この魔法のアイテムはセントラム王国の特産品となっており、周辺各国との交易によって、女神王国の蔵はとても潤っているのだった。
王都は美しい街並みのセントラムシティである。
小高い丘の上に建つセントラム王城を取り囲む城下町となっている。
パドル魔法学院の魔法学院生の少年リオンは、ルヴィニア学院長の依頼により、久しぶりにセントラム王国の地を踏みしめることになった。
頑丈そうな石造りの城壁がセントラムシティ全体をぐるりと取り囲んでいる。
リオンはセントラム王城の城門の前で門番のチェックを受けて街に入った。
火竜の吐息のように熱い夏の日差しの下で、人々の生活の息遣いがモワモワッと溢れ返っている。
実は、セントラムシティは精霊大陸の西の端と東の端を結ぶ中央交易路の途上に位置しているため、交易の街として大いに繁栄しているのだ。

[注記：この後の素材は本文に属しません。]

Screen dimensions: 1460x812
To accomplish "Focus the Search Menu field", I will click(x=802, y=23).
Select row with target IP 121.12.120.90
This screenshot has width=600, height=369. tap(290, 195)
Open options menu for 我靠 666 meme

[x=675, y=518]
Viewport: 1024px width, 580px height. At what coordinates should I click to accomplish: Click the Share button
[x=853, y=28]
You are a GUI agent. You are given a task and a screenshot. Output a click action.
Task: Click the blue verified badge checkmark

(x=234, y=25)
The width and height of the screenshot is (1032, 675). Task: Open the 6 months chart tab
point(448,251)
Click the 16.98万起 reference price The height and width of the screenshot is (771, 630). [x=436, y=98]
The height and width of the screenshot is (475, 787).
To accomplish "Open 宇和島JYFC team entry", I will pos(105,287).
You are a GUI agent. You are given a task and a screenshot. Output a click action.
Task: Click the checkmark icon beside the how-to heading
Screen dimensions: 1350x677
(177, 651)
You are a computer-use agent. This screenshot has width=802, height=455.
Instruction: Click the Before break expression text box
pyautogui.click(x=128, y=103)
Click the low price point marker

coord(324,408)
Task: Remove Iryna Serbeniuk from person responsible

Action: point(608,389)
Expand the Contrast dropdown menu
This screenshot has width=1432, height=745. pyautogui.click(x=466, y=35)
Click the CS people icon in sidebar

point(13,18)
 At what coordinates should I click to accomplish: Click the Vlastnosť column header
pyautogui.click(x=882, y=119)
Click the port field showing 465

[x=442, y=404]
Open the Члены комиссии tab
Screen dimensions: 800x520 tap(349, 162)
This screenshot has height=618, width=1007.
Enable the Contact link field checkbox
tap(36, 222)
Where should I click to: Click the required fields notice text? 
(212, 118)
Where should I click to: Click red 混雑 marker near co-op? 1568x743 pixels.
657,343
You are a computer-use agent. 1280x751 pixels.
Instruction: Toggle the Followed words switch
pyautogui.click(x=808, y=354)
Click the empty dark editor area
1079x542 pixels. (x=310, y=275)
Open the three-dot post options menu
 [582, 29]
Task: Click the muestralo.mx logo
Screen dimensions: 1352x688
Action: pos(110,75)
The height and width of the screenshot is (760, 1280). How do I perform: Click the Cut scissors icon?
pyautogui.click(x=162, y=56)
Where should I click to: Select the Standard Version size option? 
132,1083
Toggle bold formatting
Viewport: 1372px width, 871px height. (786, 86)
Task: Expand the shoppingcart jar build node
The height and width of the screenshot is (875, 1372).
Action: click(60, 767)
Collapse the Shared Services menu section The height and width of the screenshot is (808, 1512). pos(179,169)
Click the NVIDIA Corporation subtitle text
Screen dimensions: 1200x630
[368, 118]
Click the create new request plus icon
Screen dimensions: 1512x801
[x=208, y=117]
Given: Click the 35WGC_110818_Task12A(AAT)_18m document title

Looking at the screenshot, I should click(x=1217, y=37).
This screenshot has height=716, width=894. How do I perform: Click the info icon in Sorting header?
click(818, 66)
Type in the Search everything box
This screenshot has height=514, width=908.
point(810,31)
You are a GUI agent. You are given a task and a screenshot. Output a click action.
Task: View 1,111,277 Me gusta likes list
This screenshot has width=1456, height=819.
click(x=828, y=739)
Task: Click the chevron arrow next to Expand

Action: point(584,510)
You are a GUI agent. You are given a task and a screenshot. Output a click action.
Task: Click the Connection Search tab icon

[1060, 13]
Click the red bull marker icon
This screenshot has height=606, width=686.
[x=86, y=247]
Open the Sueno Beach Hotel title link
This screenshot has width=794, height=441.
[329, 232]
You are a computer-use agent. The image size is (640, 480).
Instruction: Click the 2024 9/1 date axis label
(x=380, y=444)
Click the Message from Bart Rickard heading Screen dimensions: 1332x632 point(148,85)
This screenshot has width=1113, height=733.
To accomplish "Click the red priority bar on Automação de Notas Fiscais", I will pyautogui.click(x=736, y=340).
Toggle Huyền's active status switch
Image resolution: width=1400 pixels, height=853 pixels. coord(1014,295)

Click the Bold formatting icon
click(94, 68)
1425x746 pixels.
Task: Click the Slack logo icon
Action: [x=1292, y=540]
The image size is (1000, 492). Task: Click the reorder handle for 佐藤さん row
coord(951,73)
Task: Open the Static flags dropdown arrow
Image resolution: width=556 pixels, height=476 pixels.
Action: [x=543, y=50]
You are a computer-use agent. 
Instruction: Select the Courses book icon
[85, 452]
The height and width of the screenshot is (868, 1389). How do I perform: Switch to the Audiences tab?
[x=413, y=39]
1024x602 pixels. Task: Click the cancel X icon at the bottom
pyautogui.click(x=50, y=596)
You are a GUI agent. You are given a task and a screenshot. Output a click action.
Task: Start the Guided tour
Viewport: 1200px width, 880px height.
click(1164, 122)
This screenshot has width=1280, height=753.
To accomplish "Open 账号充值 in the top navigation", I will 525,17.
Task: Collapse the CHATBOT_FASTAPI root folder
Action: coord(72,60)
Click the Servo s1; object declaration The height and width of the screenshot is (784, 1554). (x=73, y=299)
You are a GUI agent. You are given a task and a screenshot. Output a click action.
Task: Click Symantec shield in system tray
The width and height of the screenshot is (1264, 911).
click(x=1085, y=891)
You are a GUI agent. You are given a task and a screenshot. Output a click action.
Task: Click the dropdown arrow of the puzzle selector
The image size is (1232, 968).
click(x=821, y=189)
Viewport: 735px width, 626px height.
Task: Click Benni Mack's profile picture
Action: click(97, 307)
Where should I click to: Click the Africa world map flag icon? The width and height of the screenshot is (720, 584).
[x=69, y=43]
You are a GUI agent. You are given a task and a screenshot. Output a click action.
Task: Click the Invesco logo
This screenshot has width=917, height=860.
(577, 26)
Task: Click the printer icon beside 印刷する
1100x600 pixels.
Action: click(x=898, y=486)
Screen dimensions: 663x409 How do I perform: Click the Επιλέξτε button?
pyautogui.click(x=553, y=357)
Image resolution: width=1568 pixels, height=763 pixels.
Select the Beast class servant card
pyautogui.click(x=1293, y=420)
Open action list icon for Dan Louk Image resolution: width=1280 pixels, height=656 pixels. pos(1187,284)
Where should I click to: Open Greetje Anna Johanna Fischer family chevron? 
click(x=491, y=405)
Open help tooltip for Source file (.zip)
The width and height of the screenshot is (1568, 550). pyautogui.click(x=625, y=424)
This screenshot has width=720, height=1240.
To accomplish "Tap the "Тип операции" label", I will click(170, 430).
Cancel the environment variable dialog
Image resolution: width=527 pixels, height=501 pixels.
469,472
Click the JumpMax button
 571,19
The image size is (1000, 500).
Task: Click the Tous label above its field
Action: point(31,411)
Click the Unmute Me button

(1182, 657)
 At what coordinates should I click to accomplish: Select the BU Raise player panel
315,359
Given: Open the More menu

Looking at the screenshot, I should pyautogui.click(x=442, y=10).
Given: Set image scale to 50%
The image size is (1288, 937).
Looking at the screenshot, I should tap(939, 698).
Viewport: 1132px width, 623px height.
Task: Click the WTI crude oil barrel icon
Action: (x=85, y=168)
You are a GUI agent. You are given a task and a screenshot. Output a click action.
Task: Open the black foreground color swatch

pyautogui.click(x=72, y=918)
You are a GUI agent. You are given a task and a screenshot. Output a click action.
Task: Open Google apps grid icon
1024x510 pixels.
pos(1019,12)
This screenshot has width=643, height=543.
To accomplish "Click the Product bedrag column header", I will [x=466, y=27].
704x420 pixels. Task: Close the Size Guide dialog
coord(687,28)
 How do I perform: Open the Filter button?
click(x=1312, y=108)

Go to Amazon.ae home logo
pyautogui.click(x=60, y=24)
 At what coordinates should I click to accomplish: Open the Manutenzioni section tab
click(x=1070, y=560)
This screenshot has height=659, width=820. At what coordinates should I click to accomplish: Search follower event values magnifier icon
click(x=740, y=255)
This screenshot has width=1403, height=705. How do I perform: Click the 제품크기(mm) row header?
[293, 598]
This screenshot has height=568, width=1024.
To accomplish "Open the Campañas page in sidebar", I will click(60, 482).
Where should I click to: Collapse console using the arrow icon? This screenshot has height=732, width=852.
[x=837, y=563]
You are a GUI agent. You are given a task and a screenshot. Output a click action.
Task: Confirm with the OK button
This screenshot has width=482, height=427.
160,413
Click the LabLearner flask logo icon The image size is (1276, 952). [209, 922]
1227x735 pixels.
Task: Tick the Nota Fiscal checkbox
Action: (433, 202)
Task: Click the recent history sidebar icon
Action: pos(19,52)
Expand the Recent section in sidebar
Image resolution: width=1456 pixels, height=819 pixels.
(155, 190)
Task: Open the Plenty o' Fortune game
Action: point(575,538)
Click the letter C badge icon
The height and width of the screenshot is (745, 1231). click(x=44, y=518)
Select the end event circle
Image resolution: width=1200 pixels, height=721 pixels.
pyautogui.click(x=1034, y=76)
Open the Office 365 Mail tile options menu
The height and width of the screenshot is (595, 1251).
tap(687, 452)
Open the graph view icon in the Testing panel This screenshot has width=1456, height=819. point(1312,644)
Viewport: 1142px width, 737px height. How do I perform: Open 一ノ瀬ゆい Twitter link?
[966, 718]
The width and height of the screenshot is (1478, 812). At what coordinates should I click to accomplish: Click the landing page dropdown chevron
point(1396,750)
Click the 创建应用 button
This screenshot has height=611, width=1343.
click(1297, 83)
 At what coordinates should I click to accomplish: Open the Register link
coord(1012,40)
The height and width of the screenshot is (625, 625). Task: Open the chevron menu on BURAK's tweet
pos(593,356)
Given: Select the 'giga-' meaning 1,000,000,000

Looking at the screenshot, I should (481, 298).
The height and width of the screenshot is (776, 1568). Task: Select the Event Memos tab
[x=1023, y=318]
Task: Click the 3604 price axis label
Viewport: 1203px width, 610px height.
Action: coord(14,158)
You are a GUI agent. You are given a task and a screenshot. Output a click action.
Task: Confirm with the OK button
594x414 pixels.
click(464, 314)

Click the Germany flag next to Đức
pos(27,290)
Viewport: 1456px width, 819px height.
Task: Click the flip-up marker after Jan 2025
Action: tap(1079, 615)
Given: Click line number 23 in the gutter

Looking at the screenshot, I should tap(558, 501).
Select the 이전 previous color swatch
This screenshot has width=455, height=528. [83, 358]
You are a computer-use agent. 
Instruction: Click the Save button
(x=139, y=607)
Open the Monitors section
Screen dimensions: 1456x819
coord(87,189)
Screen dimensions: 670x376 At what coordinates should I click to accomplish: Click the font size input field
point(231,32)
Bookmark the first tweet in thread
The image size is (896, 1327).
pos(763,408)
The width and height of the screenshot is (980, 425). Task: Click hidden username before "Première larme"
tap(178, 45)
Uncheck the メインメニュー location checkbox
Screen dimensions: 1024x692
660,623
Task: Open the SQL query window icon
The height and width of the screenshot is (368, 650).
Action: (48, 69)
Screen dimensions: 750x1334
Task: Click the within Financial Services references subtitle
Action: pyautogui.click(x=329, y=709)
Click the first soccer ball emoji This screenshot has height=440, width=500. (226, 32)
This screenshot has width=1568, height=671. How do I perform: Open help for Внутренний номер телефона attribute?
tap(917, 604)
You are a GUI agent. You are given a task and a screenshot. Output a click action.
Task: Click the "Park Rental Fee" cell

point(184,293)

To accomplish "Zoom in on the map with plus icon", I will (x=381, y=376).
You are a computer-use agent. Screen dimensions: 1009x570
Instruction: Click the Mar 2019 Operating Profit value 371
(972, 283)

「わあ、たくさん人がいるなあ……とにかく、早く女王陛下のところに行かなきゃ」
普段ヴィラード山の静かな自然に混じって暮らしているリオンにとっては、まるでお祭り騒ぎのような人混みに感じてしまう。
リオンは街の光景を物珍しげに見渡すと、テクテクと小さな足取りで、小高い丘に立つセントラム王城に向かったのだった。